The episode owes much of its plot to Notting Hill (1999). While that film is about an actress finding happiness with the owner of an independent bookstore, the episode features Hollywood movie star Sara Sloane (Marisa Tomei) falling for Ned Flanders after visiting the Leftorium. The episode title doubles as a reference to the film A Star Is Born and being born again, meaning a person who has converted to Christianity, particularly in American evangelism.

This is the only Simpsons episode in which the same person has been accredited with two different names, where James L. Brooks is credited as the Executive Producer and Executive Creative Consultant, and again as Jim Brooks as a Special Guest Voice.

==Plot==
During the annual Jellyfish Festival, which welcomes back the Stinging Red Jellyfish to the shores of Springfield, Ned Flanders becomes depressed because he is alone. The other adults have partners with whom to spend a romantic evening at the Jellyfish Cotillion, and this is Ned's first festival without his wife Maude.

Ned returns to the Leftorium to work on his taxes and take his mind off things. A woman comes in, looking for a pair of left-handed eyelash curlers. After chatting with Ned, she asks him out on a date. After she leaves, Ned notices a movie poster with her face on it; she is Sara Sloane, a movie star.

Sara and Ned hit it off, with Sara loving Ned's simple, quaint lifestyle and honesty. They go on several dates, though they encounter some problems, especially from tabloid reporters following them. Also, Sara is much less inhibited than Ned, causing some tension.

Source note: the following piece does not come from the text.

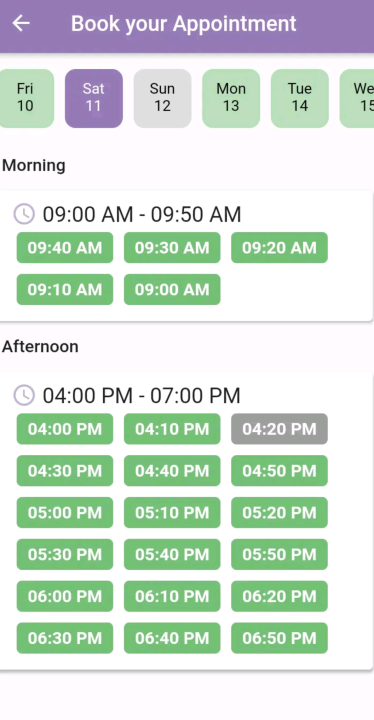The height and width of the screenshot is (720, 374).
Task: Select the Fri 10 date tab
Action: tap(25, 98)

When her movie wraps, Sara asks Ned to return to Hollywood with her. Ned has a horrible dream about the bad things of Hollywood in a sequence that includes a cameo by series producer James L. Brooks, and also the "Hollywood" sign reading "Hollyweird", and refuses. Sara therefore tries staying in Springfield, to be with Ned. She slowly starts settling in with the locals, joining Marge's book club hosted by author Helen Fielding and going shopping with Ned.

At a concert, to which Sara wears a low-cut dress, Sara tells Ned she wants to have sex with him. Ned eventually relents, but insists on marriage if they are to continue a sexual relationship. Sara is unwilling to get married, and they break up and she returns to Hollywood. She gets a quickie marriage and divorce to Bob Balaban. Ned finds that he is now more attractive to women because of his famous relationship.

==Production==
Marisa Tomei guest starred as Sara Sloane. Writer Helen Fielding appeared as herself. Fielding was the partner of Simpsons writer and producer Kevin Curran at the time the episode aired.

==Cultural references==
- This episode is largely a parody of the film Notting Hill (1999).
- A billboard depicting Los Angeles personality Angelyne can be seen during Ned Flanders' Hollywood dream sequence.
- When Helen Fielding runs around being chased by bobbies and a man in a gorilla suit following the book club meeting and the end of the episode, it is an homage to the British sketch comedy The Benny Hill Show. The music featured in the sequence is "Yakety Sax", the music used in that series.
- Debussy's "Arabesque No. 1" and "Clair de Lune" were used as the background music for several scenes.
- After Sara asks Ned out on their first date (when she is leaving the Leftorium), Ned sings a version of America's "A Horse with No Name" referring to the date.

==Reception==
===Viewing figures===
The episode was watched by 14.56 million viewers, which was the 22nd most-watched show that week.

===Critical response===
Colin Jacobson of DVD Movie Guide liked the contrast between Flanders and Sara and thought the plot "feels less contrived".

On Four Finger Discount, Guy Davis and Brendan Dando were "surprised by the sexy in this episode" and highlighted the performance by Marisa Tomei.

In a 2008 article, Entertainment Weekly named Marisa Tomei's role as Sara Sloane as one of the sixteen best guest appearances on The Simpsons.